Page extract ->
+
More

Ryan Gosling gives Debbie Reynolds the thank-you he never got to give in person.

"We watched 'Singin' in the Rain' every day for inspiration, and she was a truly unparalleled talent."

"La La Land," starring Ryan Gosling and Emma Stone, is one of the year's most buzzed-about films.

Photo by Frederic J. Brown/AFP/Getty Images.

The film has all the flair and star power of a 21st-century Golden Globes favorite. A love story between an aspiring actor (Stone) and jazz pianist (Gosling) living in Los Angeles, "La La Land" puts a modern twist on the classic musical dramedies that defined past generations.


Though the late Debbie Reynolds wasn't involved with the film directly, it was her work more than 50 years ago that helped bring the magic of "La La Land" to life.

Photo by Donna Ward/Getty Images.

Given task -> Please copy the part of the La La Land article that opens with the words containing "Ryan Gosling gives" and closes with "most buzzed-about films.". The listing that comes next has no connection to the La La Land article.

Data section ->
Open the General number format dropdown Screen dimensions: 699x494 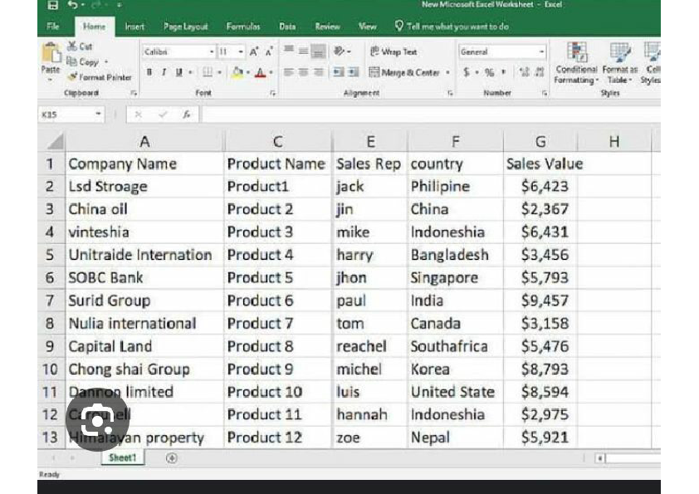coord(541,51)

Solution ->
Ryan Gosling gives Debbie Reynolds the thank-you he never got to give in person.

"We watched 'Singin' in the Rain' every day for inspiration, and she was a truly unparalleled talent."

"La La Land," starring Ryan Gosling and Emma Stone, is one of the year's most buzzed-about films.